A protester (C) is detained during a rally to demand for a referendum to remove Venezuela's President Nicolas Maduro in Caracas, Venezuela, on 1 September. His government is being blamed for the country's economic turmoil Reuters

Thousands of protesters in Venezuela's capital have been demonstrating against the country's president Nicolas Maduro whose government is being blamed by many for economic problems and food shortages.

However supporters of Maduro are also rallying in huge numbers and the government accuses the opposition of trying to mount a coup.

"There is no food. There is no paper. There is no medicine. We are dying," protester Maria Alvarez told CNN. "Please, help Venezuela. This has to end. Maduro, you have to understand that your time is up."

Demonstrators packed three major avenues in the capital, filling plazas and roads. Dressed in white clothing, the throng danced, sang and waved Venezuelan flags as they marched along, calling for a referendum to oust him from power.
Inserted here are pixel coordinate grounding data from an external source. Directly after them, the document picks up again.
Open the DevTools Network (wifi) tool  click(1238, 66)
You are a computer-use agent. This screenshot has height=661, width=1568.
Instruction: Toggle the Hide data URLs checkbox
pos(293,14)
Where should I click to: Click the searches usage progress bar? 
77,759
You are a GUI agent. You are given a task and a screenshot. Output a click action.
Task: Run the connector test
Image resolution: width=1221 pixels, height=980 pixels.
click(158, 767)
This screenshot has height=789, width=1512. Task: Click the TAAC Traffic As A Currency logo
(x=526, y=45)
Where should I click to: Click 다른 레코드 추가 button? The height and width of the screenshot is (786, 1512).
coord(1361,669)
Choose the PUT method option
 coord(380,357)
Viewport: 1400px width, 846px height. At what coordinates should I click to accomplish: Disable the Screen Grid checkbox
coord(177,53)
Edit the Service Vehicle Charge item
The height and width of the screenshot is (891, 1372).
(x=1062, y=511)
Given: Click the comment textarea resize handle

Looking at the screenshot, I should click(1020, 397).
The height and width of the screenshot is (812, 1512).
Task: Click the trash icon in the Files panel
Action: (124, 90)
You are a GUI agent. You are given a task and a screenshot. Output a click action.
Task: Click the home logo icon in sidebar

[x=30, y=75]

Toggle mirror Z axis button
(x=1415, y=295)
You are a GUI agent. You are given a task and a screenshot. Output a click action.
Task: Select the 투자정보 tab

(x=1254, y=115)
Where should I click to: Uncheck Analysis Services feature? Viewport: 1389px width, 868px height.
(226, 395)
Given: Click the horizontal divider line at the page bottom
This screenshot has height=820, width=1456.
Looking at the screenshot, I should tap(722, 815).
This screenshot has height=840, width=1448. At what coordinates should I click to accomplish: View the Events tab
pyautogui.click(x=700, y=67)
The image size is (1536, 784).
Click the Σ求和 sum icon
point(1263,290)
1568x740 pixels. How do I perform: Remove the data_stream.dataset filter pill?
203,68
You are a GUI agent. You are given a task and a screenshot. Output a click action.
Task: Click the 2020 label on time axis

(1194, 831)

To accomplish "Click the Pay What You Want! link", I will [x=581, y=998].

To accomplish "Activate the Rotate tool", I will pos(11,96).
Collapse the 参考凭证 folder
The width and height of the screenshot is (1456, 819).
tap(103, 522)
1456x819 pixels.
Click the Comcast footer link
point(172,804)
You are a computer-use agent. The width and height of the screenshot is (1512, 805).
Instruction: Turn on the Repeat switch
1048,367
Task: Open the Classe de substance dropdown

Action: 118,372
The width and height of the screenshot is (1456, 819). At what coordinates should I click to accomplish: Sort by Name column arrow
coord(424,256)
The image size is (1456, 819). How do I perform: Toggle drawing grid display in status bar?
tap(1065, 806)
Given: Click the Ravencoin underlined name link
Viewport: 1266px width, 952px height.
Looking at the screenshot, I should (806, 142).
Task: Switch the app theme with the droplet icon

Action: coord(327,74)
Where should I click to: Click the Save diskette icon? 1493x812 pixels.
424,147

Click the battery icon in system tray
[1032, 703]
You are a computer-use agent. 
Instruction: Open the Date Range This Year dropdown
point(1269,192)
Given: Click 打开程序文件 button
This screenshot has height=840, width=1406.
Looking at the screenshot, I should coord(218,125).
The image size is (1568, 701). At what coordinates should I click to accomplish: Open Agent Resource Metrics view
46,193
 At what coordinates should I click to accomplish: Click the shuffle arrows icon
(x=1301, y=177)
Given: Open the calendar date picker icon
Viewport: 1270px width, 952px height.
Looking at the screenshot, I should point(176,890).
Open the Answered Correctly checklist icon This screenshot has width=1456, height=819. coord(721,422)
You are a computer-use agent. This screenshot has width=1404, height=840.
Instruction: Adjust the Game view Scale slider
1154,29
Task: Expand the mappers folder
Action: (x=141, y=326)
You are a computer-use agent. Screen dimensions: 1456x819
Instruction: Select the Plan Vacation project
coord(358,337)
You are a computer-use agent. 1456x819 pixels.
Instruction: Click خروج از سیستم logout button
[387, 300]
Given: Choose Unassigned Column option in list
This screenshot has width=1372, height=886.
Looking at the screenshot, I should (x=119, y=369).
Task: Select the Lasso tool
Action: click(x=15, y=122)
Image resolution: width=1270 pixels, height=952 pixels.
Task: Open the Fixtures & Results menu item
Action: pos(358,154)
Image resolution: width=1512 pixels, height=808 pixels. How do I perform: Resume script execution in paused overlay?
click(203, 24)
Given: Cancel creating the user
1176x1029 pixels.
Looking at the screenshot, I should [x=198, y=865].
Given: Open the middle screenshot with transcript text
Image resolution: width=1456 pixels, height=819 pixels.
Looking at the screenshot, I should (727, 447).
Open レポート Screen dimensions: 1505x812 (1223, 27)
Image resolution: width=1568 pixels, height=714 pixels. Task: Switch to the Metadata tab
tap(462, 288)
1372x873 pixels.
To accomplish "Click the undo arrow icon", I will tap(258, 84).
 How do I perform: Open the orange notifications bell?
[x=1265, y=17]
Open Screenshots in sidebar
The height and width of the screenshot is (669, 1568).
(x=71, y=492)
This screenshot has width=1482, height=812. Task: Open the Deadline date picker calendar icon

On Thursday (1 September) there were tense stand-offs as riot police stood in lines facing the demonstrators. There were reports of clashes on social media between police and demonstrators on the Francisco Fajardo Highway at Las Mercedes.

According to A Todo Momento 40 demonstrators were arrested by the Bolivarian National Police (PNB). Opposition leader Henrique Capriles spoke to the demonstrators saying that government officials had tried to stop people from joining the protests. Capriles lost by a narrow margin in the 2013 election following President Hugo Chavez's death.

"Maduro is afraid! The more obstacles there are, the more people will peacefully be in the streets!" Capriles wrote on Twitter.

"This country that has so many natural resources is living through the worst poverty," he said.

The march on 1 September is the first in a series of protests demanding a referendum. Maria Corina Machado, a strong critic of Maduro, tweeted: "Today in the streets we demonstrated that a new phase of the fight has begun. The transition is urgent and inevitable."

"We're hungry in Venezuela. We can't stand it anymore," one protester named as Antonio told NBC News. "We're dying because of criminality and shortages. We need just one thing: the recall referendum to fire Maduro."

Experts predict Venezuela's economy will shrink by 10% this year, while inflation will rise to 700%.